Manuscrito: Hilary Mantel y los cuerpos del poder
Los mejores novelistas históricos son capaces de recrear mundos perdidos con tanto detalle y empatía que olvidamos reconocernos en lo que nos distancia de ellos: en su lugar, entre la fascinación de la resurrección, hay espacio para la incomodidad de reconocer que no habido cambios sustanciales en la naturaleza humana. Incluso si creemos en la noción de progreso, seguramente es aplicable a sustantivos colectivos, no los nombres propios.
La empatía de Hilary Mantel, quien murió el 23 de septiembre, era de la variante radiográfica: poco quedaba oculto ante su mirada, volcada hacia el pasado como una suerte de feroz oráculo. Un pasado que estamos condenados a repetir incluso si hemos entendido cabalmente las lecciones que nos ofrece, puesto que las circunstancias nunca han variado y, aquí yace su argumento, nunca lo harán. Su pasado socialista y católico, ambos repudiados con fervor en su adultez en novelas como Fludd, y su formación académica en la London School of Economics (en derecho, como su mayor creación, el muy real Thomas Cromwell) así como su obsesiva investigación del “rastro de tinta de la historia” le permitían que sus ficciones fueran muy poco ficticias. “Hago todo este trabajo porque estoy genuinamente interesada en llegar tan cerca de la verdad como sea posible y la historia es tan importante como la ficción. Eso explica por qué tardo tanto en escribir”, le dijo a El País en 2020.

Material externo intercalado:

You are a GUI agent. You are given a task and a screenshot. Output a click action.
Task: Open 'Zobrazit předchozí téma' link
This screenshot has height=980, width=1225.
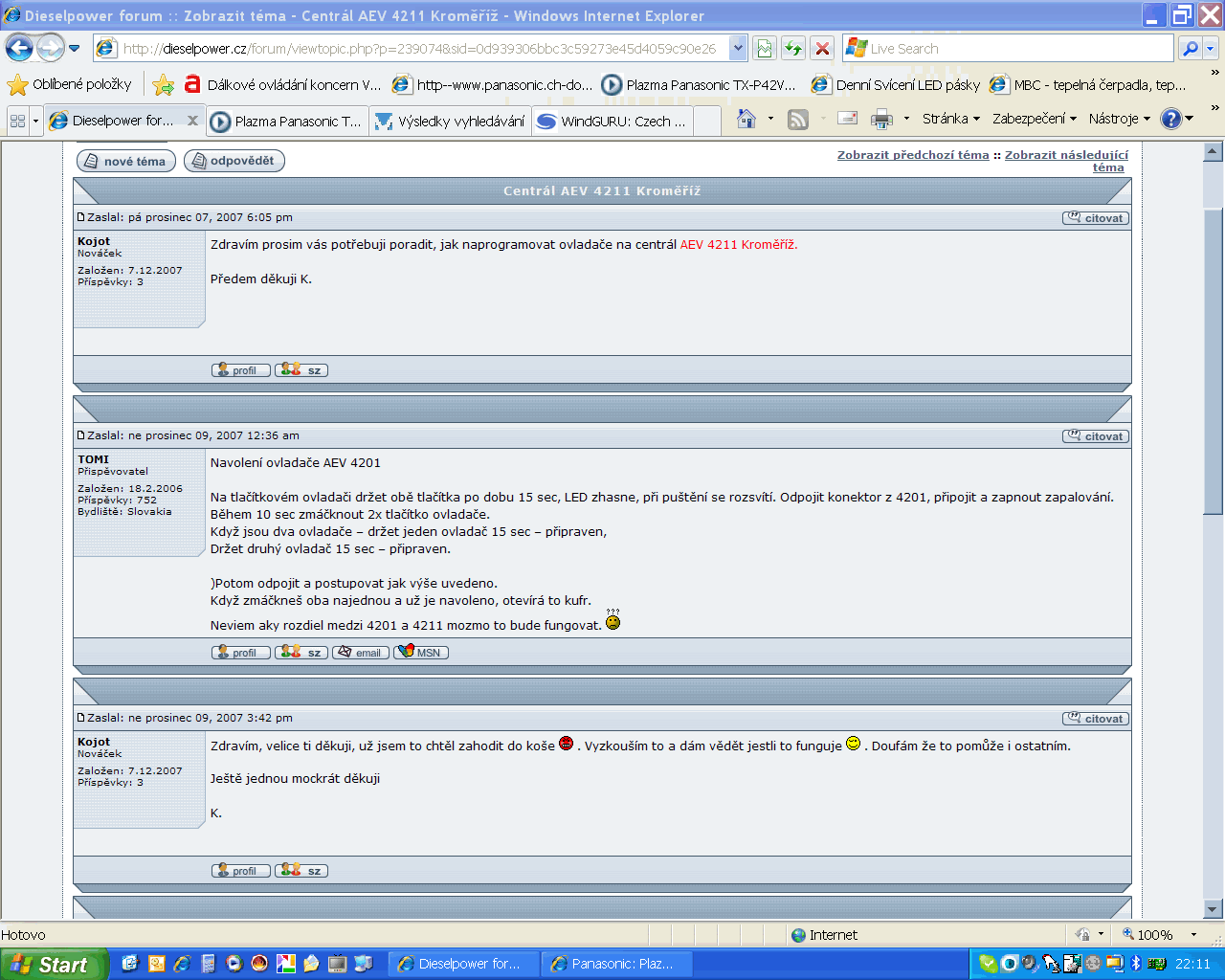(912, 155)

Mantel ganó el premio Booker en 2009 por La corte del lobo, y nuevamente en 2012 por su continuación, Una reina en el estrado; El trueno en el reino, la conclusión de la trilogía sobre el ministro todopoderoso de Enrique VIII, “apenas” alcanzó a ser finalista del lauro, sorprendiendo a todos con su derrota en su condición de favorita invicta. En el mundo de Mantel, la noción de una “justicia poética” que la dejara en esa situación suele ser la primera en ser destripada en un callejón oscuro, como los idealistas y agitadores de poca monta de los que debió deshacerse su personaje más famoso en sus inicios. Mantel, al recibir el premio, explicó que se gastaría las 50.000 libras del premio en sexo, drogas y rock n’ roll.
Mantel fue premiada por su autopsia de la vida en la corte de los Tudor a través de los ojos de un plebeyo, que comienza como aprendiz de mercaderes florentinos para luego sobrevivir a las intrigas vaticanas y convertirse en la mano derecha del cardenal Wolsey y seguir escalando (y sobreviviendo) hasta diseñar la estrategia legal, el Acta de Supremacía, que le permitirá al soberano británico no solo divorciarse de su primera esposa, Catalina de Aragón, sino convertirse en cabeza de la Iglesia de Inglaterra. Sabemos desde la primera palabra de Cromwell en el libro que para 1540 será su cabeza la que advierta sobre los peligros de hablar por el rey desde una pica en la Torre de Londres. Esa suerte es aceptada con mucho mayor ecuanimidad por el propio secretario de Estado que por el lector, quien hasta último momento -con la Historia en contra- espera por un asterisco, un precedente, un espía o un asesino a sueldo capaz de torcerla a su favor. No such luck.
Pero esa misma mirada de rayos X de la escritora acerca del poder solía tener efectos casi risueños en los poderosos “en ejercicio”: su cuento “El asesinato de Margaret Thatcher”, producto de un sueño en 1983, provocó que los tories pidieran en el Parlamento una investigación policial; treinta años después, casi piden su encierro en la Torre de Londres cuando, en un ensayo, decidió enfocar sus considerables poderes de análisis en los Windsor.
El cuerpo femenino y sus efectos en el poder son una constante en su obra. Mantel recibió su diagnóstico de endometriosis tras años de transitar consultorios y de ser medicada por una psicosis que nunca sufrió. Los efectos de la enfermedad real y aquella equivocada la acompañaron hasta el fin de sus días. En “Royal Bodies”, publicado en la London Review of Books, la escritora vuelve a la Revolución Francesa en la que se desarrollaba su novela A Place of Greater Safety (1992) para comparar los cuerpos reales desde María Antonieta (”una mujer comida viva por sus vestidos”) a Kate Middleton (”diseñada por comité y construida por artesanos”). “Ya no le cortamos la cabeza a las mujeres reales -dice allí recordando a la Ana Bolena de La corte del lobo, pero también a Lady Di y la princesa Margarita-, pero sí las sacrificamos”.